WORK ITEM -
In the material below, find the line with "Given: Open the right photo with red sweater" and the line with "This screenshot has height=1195, width=1008.", then output both and every line between them exactly, omitting pictures.

EXTRACTED INFORMATION -
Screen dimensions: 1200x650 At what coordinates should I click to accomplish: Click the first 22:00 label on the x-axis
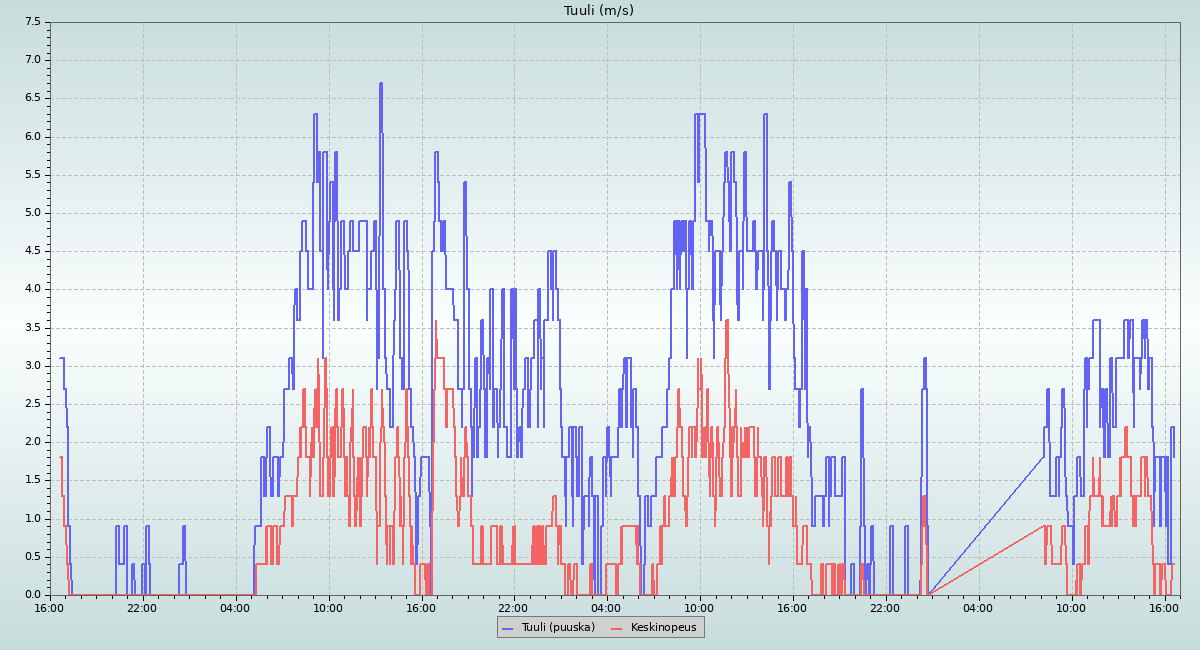143,607
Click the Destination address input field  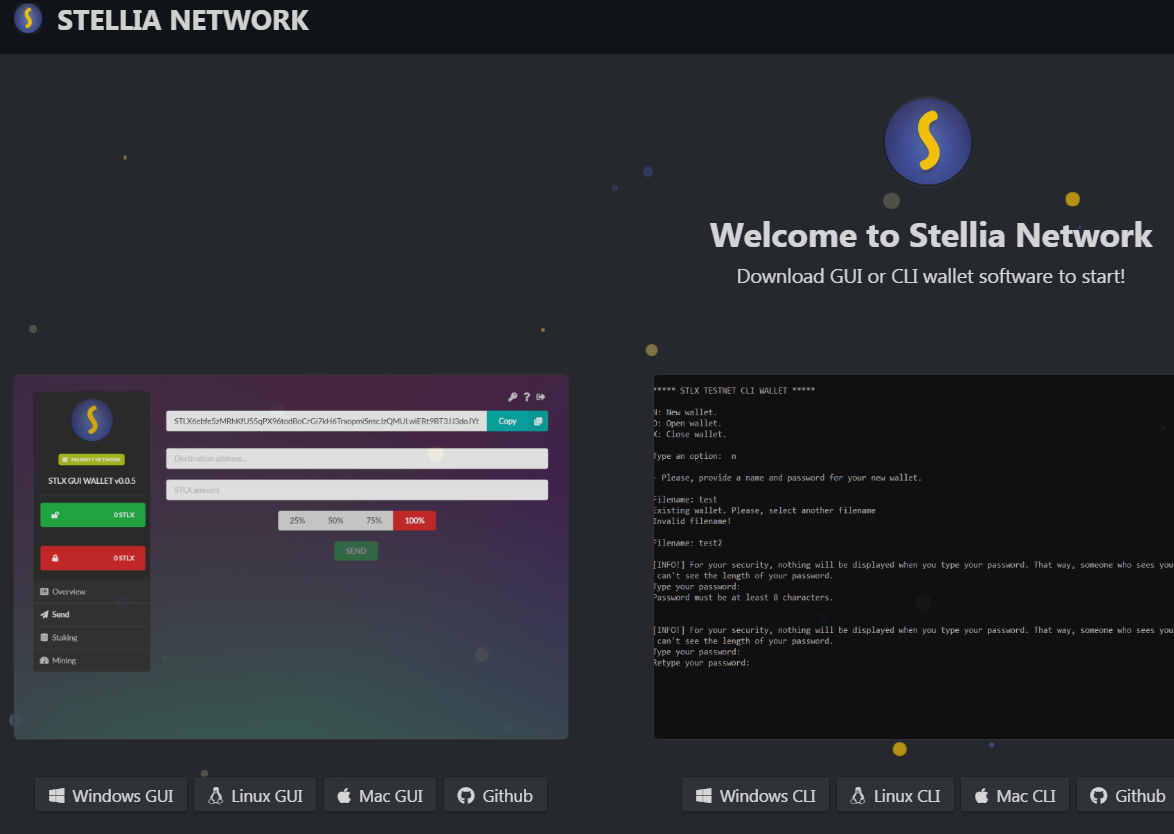pyautogui.click(x=356, y=459)
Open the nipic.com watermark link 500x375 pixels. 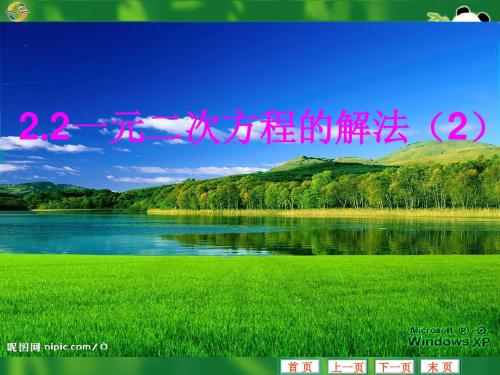[76, 347]
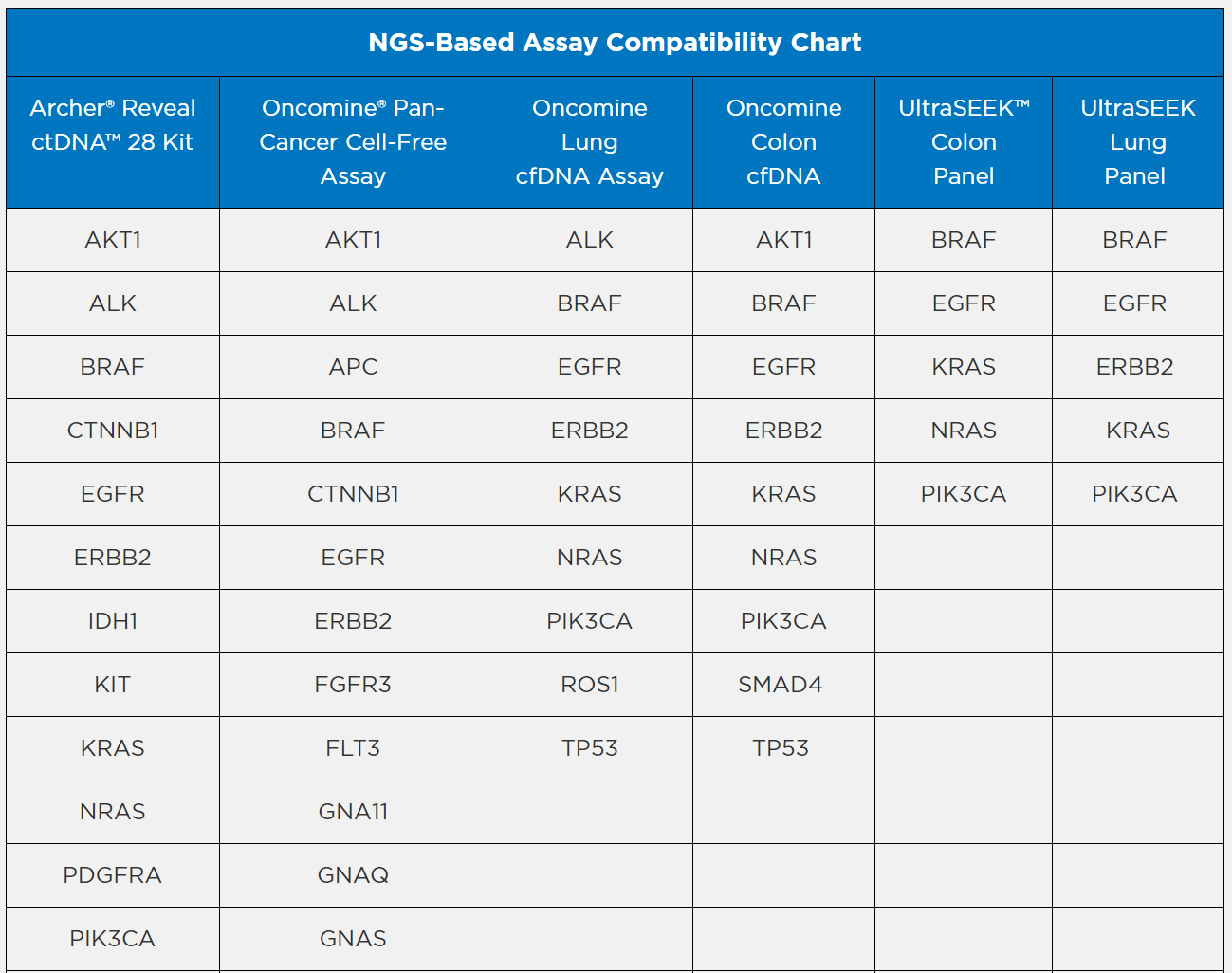Select the FGFR3 cell
The image size is (1232, 973).
(x=353, y=685)
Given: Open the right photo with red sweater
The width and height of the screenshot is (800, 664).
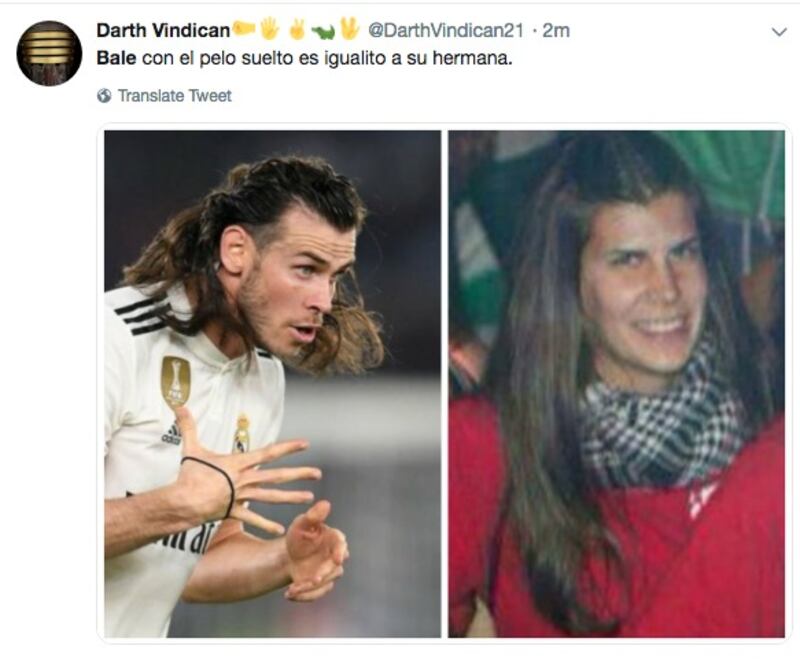Looking at the screenshot, I should [616, 384].
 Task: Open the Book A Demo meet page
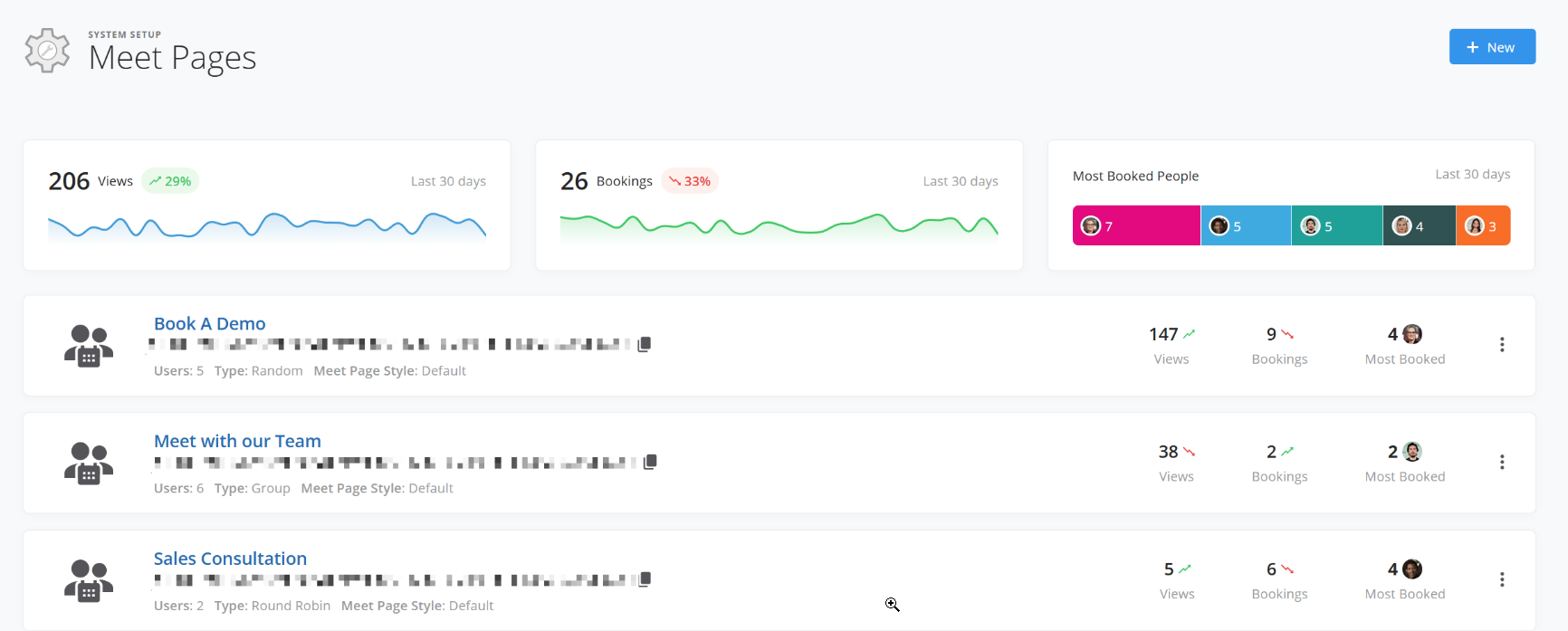pos(209,324)
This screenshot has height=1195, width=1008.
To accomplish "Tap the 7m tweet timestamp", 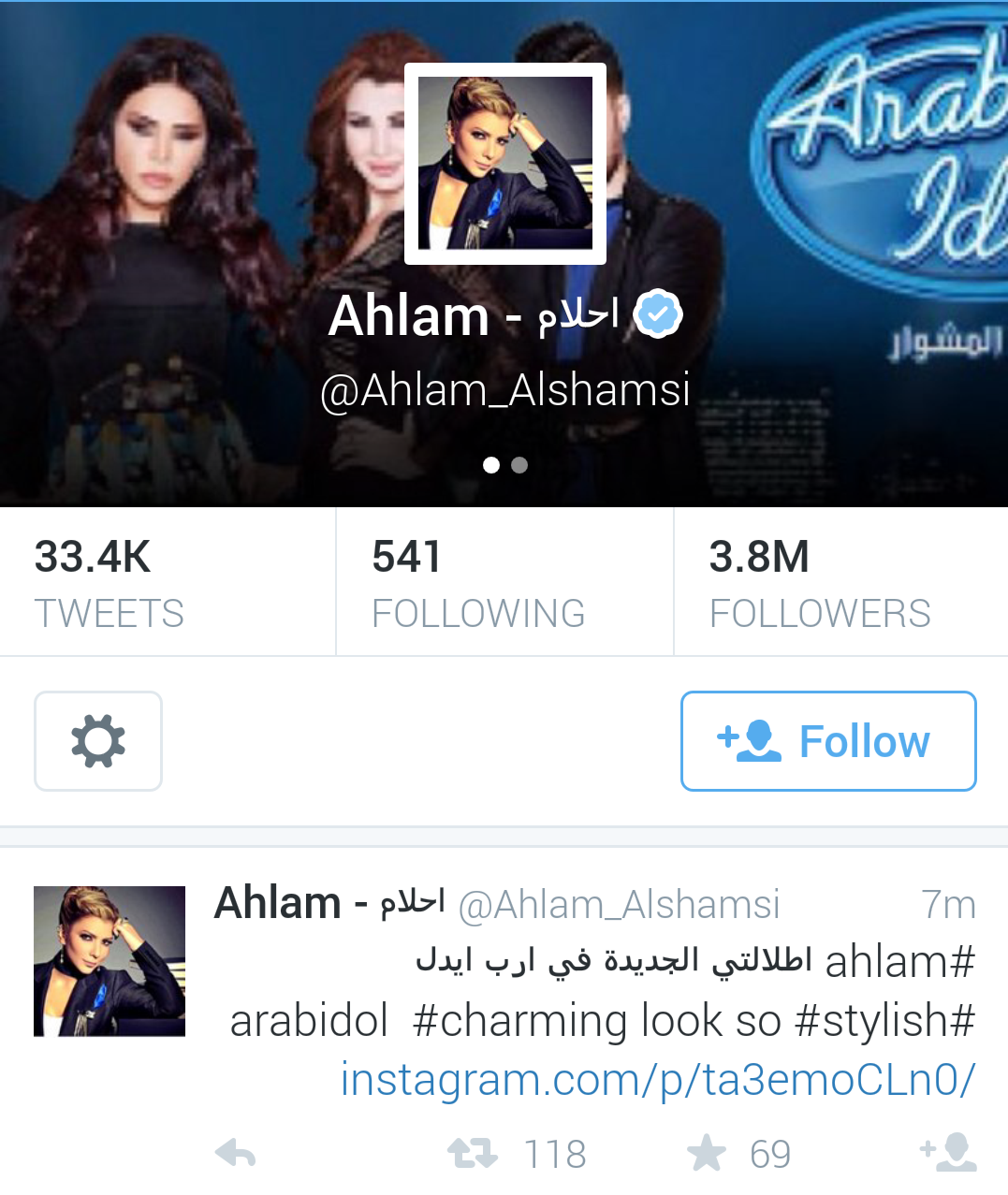I will click(x=948, y=905).
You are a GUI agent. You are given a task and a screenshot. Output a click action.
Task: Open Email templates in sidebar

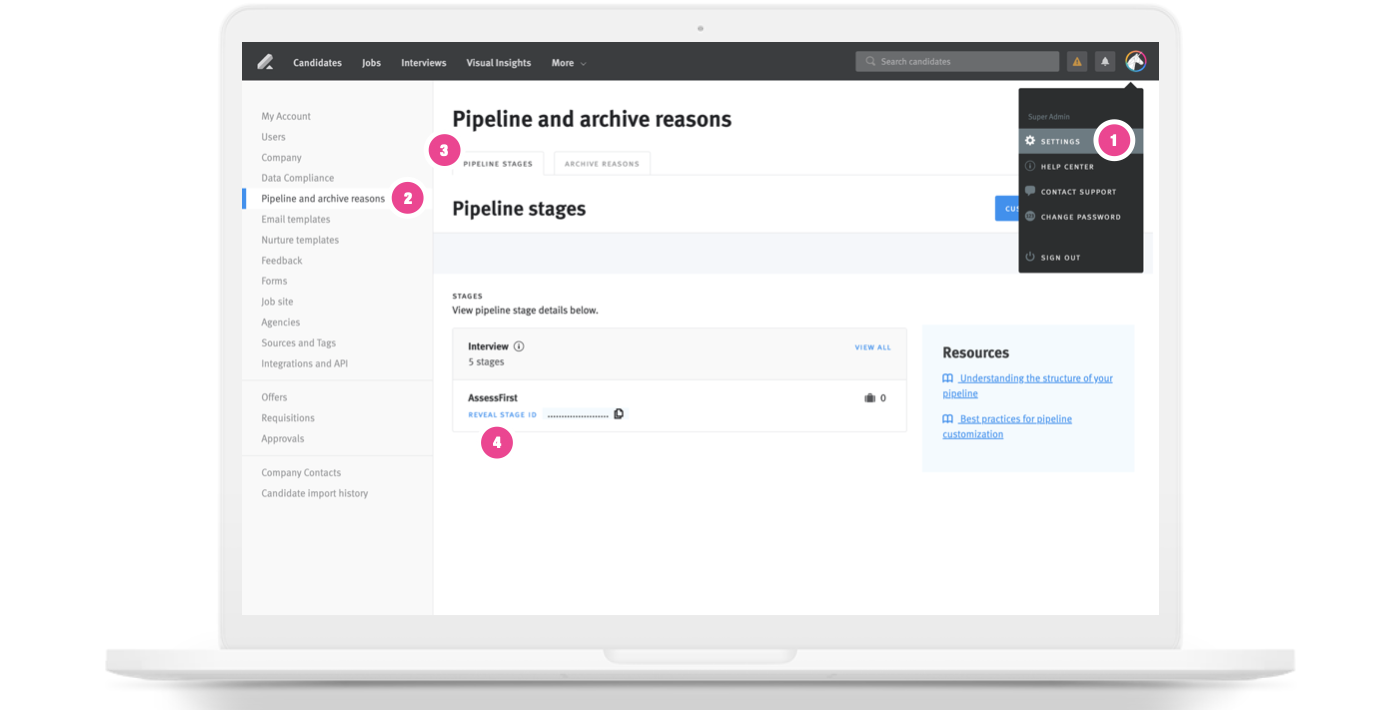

RESPONSE AREA -
Given: Open the right photo with red sweater
The width and height of the screenshot is (800, 664).
Looking at the screenshot, I should [616, 384].
 Task: Open the Book A Demo meet page
pos(209,324)
This screenshot has height=1195, width=1008.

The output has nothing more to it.